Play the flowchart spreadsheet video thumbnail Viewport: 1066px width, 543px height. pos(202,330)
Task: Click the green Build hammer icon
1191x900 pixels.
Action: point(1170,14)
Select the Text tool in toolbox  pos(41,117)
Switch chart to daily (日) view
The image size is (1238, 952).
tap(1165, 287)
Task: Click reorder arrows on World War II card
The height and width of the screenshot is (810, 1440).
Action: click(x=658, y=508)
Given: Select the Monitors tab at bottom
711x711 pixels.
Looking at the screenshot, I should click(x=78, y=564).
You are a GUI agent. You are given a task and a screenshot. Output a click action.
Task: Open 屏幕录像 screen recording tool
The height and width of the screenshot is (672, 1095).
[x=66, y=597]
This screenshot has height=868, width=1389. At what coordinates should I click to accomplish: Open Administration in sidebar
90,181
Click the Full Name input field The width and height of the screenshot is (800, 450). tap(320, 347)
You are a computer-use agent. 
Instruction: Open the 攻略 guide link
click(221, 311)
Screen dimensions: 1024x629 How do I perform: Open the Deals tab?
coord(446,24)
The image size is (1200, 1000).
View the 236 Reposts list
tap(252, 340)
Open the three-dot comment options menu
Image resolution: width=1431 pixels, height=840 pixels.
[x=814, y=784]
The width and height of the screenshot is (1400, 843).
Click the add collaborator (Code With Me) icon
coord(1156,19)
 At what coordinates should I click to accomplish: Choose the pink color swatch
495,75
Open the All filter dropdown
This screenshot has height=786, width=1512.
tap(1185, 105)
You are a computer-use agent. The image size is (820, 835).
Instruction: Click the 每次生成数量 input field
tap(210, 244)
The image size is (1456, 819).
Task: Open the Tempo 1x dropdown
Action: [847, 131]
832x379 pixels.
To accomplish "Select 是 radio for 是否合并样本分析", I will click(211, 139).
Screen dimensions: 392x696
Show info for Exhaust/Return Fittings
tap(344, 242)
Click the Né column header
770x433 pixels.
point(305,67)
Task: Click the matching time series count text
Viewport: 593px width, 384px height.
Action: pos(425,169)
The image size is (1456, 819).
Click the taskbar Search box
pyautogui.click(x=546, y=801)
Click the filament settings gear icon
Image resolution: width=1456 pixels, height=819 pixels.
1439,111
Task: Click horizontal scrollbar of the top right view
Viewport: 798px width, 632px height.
===
** Problem **
Retype the rows above from the line with "You are a GUI" to the line with "Action: [847, 131]", both of those lines included, with every character unchanged.

** Solution **
You are a GUI agent. You are given a task and a screenshot. Output a click action.
Task: Open 屏幕录像 screen recording tool
The height and width of the screenshot is (672, 1095).
[x=66, y=597]
This screenshot has height=868, width=1389. At what coordinates should I click to accomplish: Open Administration in sidebar
90,181
Click the Full Name input field The width and height of the screenshot is (800, 450). tap(320, 347)
You are a computer-use agent. 
Instruction: Open the 攻略 guide link
click(221, 311)
Screen dimensions: 1024x629 How do I perform: Open the Deals tab?
coord(446,24)
The image size is (1200, 1000).
View the 236 Reposts list
tap(252, 340)
Open the three-dot comment options menu
Image resolution: width=1431 pixels, height=840 pixels.
[x=814, y=784]
The width and height of the screenshot is (1400, 843).
Click the add collaborator (Code With Me) icon
coord(1156,19)
 At what coordinates should I click to accomplish: Choose the pink color swatch
495,75
Open the All filter dropdown
This screenshot has height=786, width=1512.
tap(1185, 105)
You are a computer-use agent. The image size is (820, 835).
Instruction: Click the 每次生成数量 input field
tap(210, 244)
The image size is (1456, 819).
Task: Open the Tempo 1x dropdown
Action: [847, 131]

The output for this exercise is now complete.